Glueck developed a passion for religion early in life, and was ordained as a Reform rabbi in 1923. He received his Ph.D. from the University of Jena in Germany in 1926. By 1928 he was a member of the Hebrew Union College faculty, teaching at the seminary of the Reform Jewish movement.

==Archaeology career==
In the course of his career, he became an expert on ancient pottery; he was able to match small ceramic fragments to distinct time periods. He was the first to identify some ancient wares such as Edomite and Midianite pottery, re-discovered what is now called Negevite pottery, and surveyed many unknown sites in the Transjordan.
During World War II, Glueck used his intimate knowledge of Palestine's geography to help the Office of Strategic Services develop a contingency plan for a retreat from German field marshal Rommel's advance through Northern Africa. Rommel was stopped, however, and the plan was not needed.

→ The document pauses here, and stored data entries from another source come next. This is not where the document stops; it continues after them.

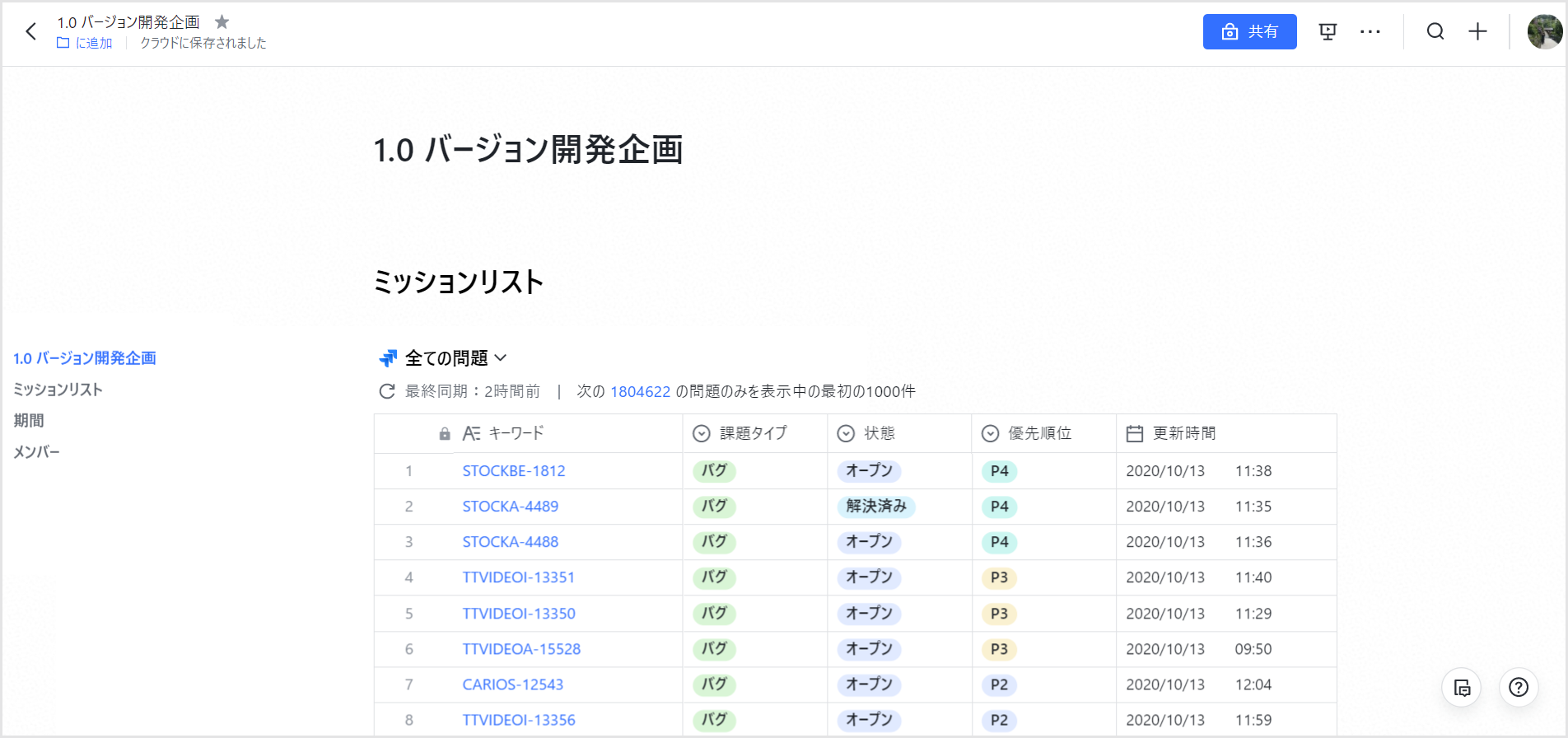1568x738 pixels.
Task: Open the 1804622 project link
Action: click(x=640, y=392)
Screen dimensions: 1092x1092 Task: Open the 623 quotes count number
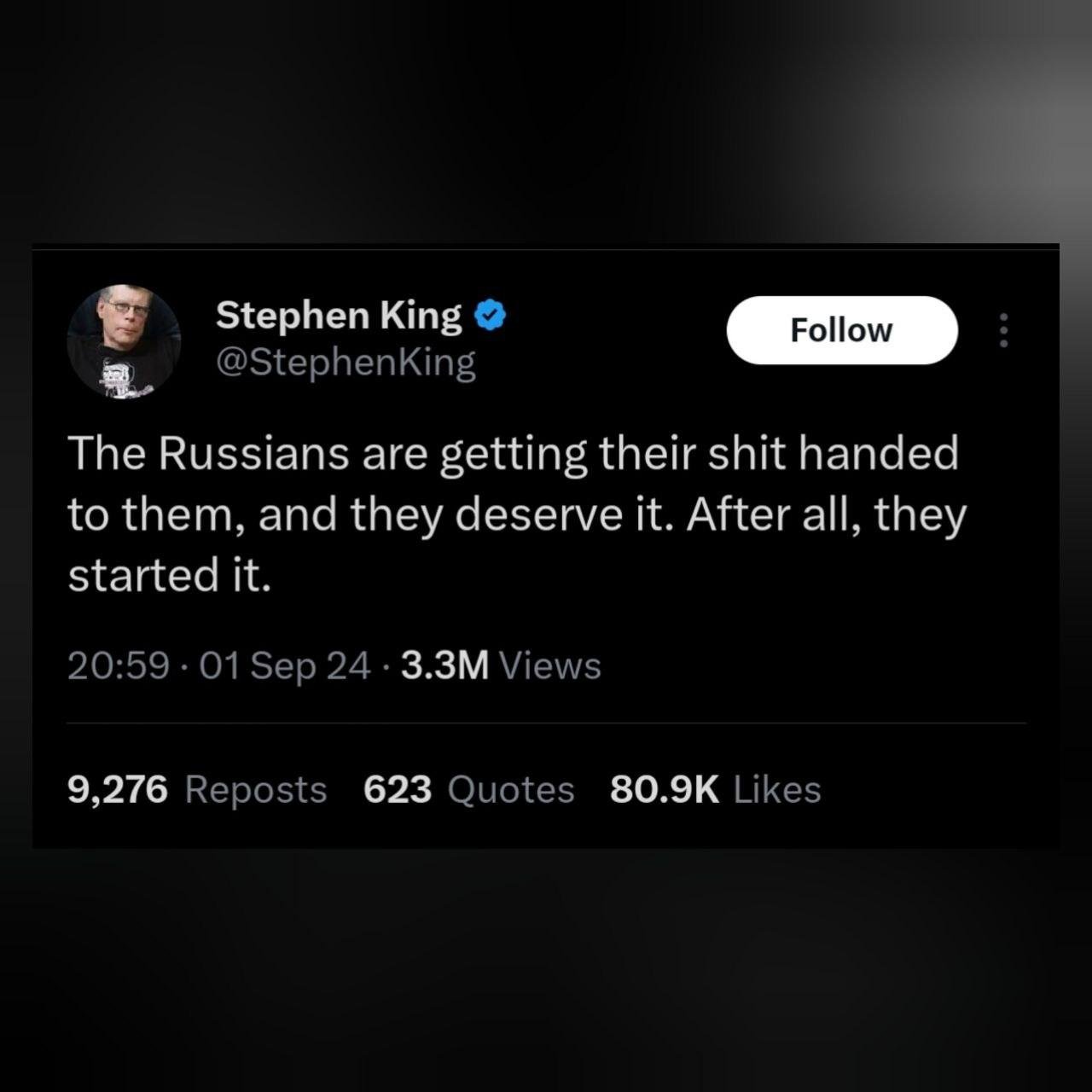(x=398, y=789)
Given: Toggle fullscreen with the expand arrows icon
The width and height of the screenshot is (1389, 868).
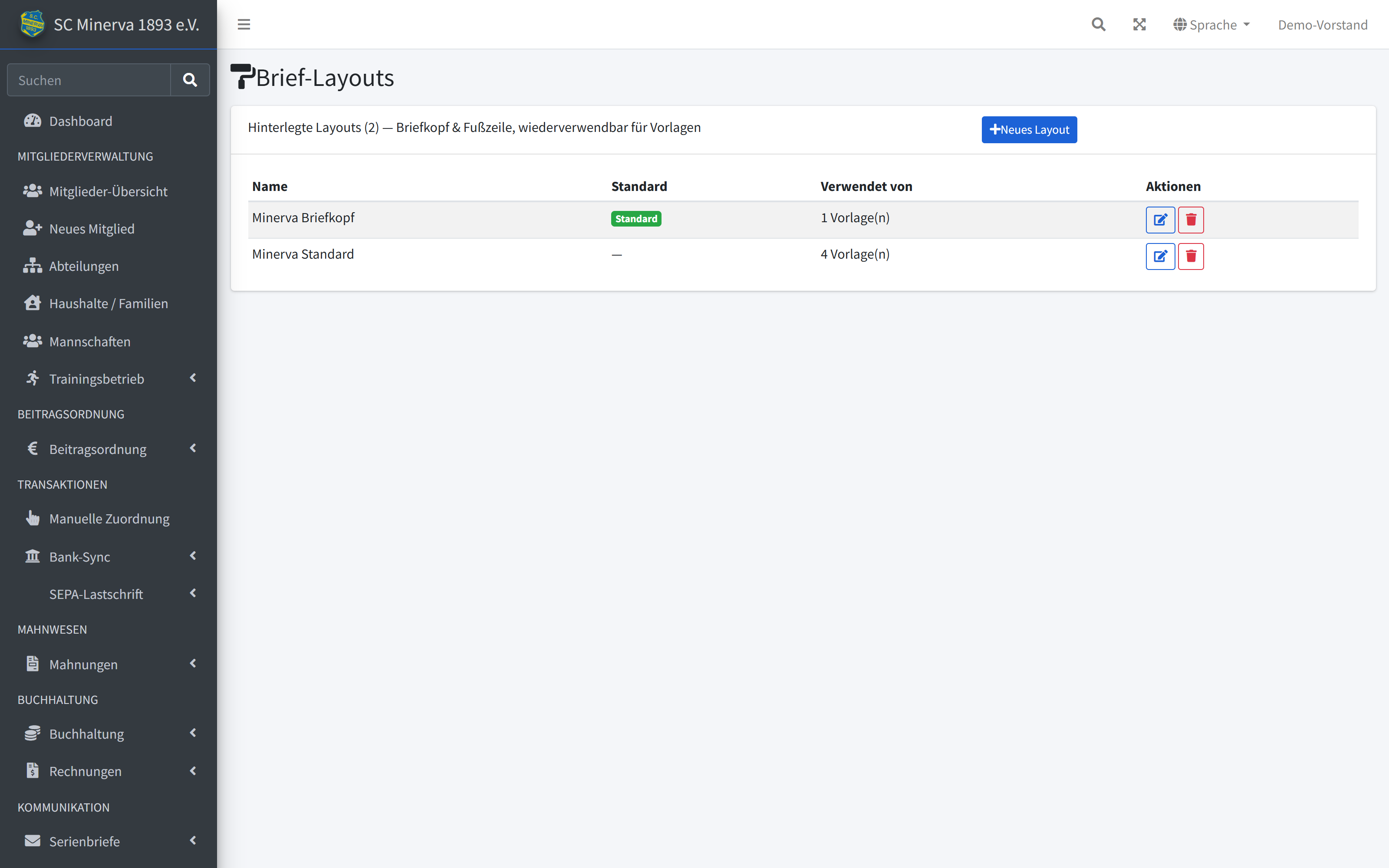Looking at the screenshot, I should 1139,25.
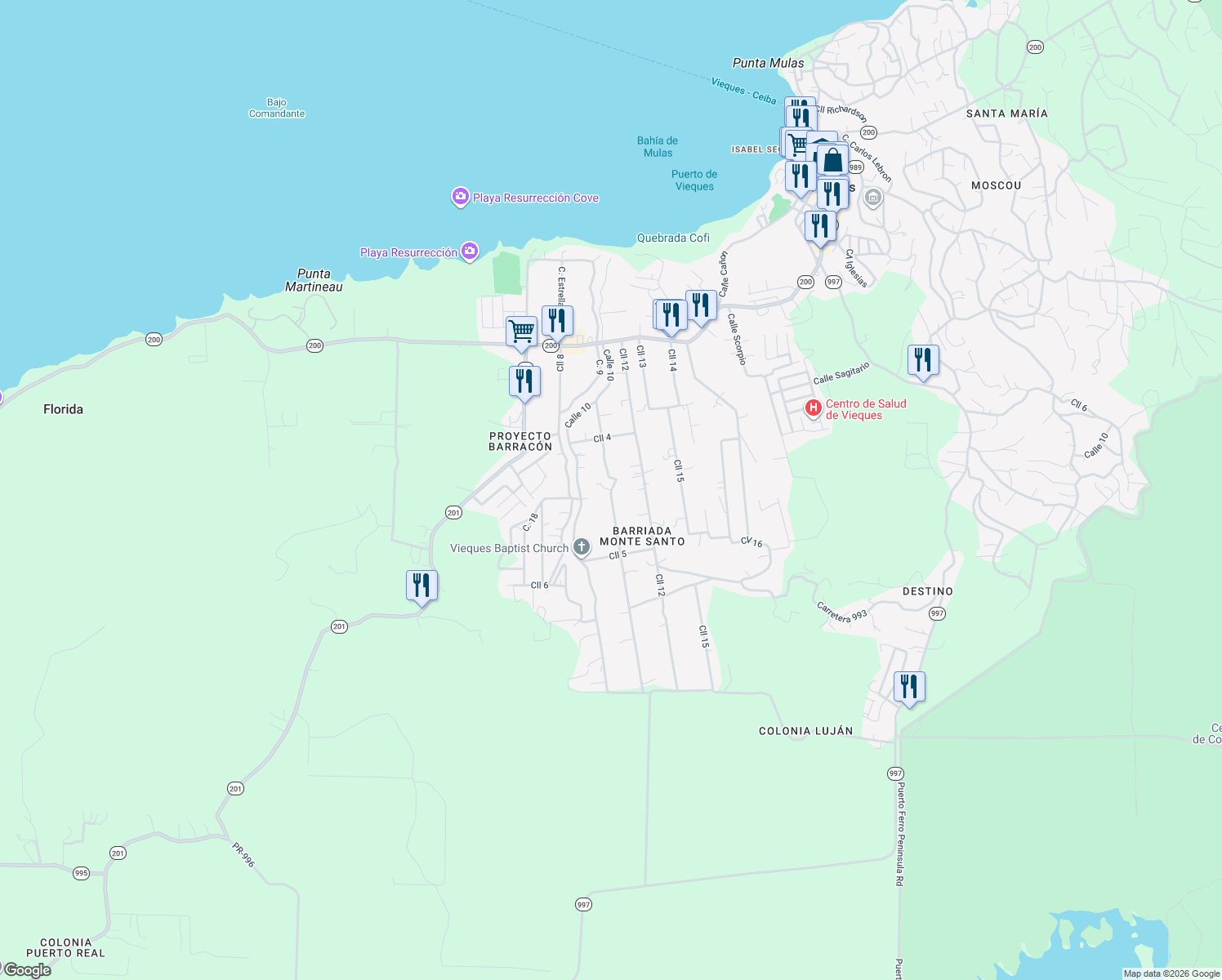Select the gray museum landmark pin near Carlos Lebron
This screenshot has height=980, width=1222.
pos(872,198)
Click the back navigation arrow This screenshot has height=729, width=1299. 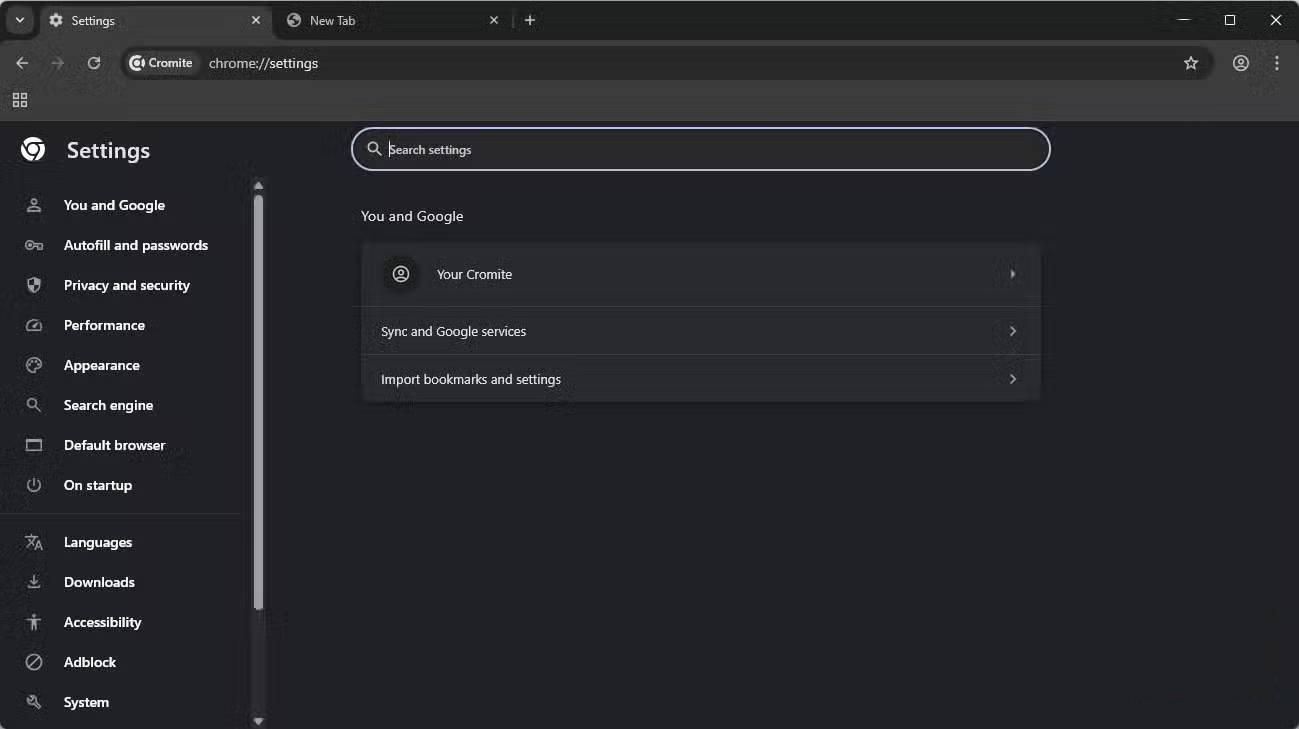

In the 1950s, Glueck discovered remains of the advanced Nabataean civilization in Jordan. Using irrigation, the Nabataeans were able to grow crops and develop a densely populated civilization in the Negev desert, despite receiving under 6 in of rainfall a year. Glueck worked with Israeli leaders to build an irrigation system modeled on that of the Nabataeans.

Glueck's scholarship led to personal relationships with many world leaders: he delivered the benediction at President John F. Kennedy's inauguration in 1961; and he was personal friends with many of the State of Israel's early leaders, including David Ben-Gurion, Abba Eban, Golda Meir, Henrietta Szold and Judah Magnes.

He was the author of several books on archaeology, religion, and the intersection of the two. They include Explorations in Eastern Palestine (4 vol., 1934–51), The Other Side of the Jordan (1940), The River Jordan (1946), Rivers in the Desert: A History of the Negev (1959), Deities and Dolphins (1965), and Hesed in the Bible (1968). Even though he worked to develop a historical understanding of biblical events and argued that the archaeological finds do affirm the biblical descriptions, he always maintained that his faith was not based on a literal interpretation of the Bible. To do that, he once said, would be to "confuse fact with faith, history with holiness, science with religion."

==Awards and commemoration==
Glueck was an elected member of both the American Philosophical Society (1954) and the American Academy of Arts and Sciences (1966). The Nelson Glueck School of Biblical Archaeology at the Hebrew Union College is named after him.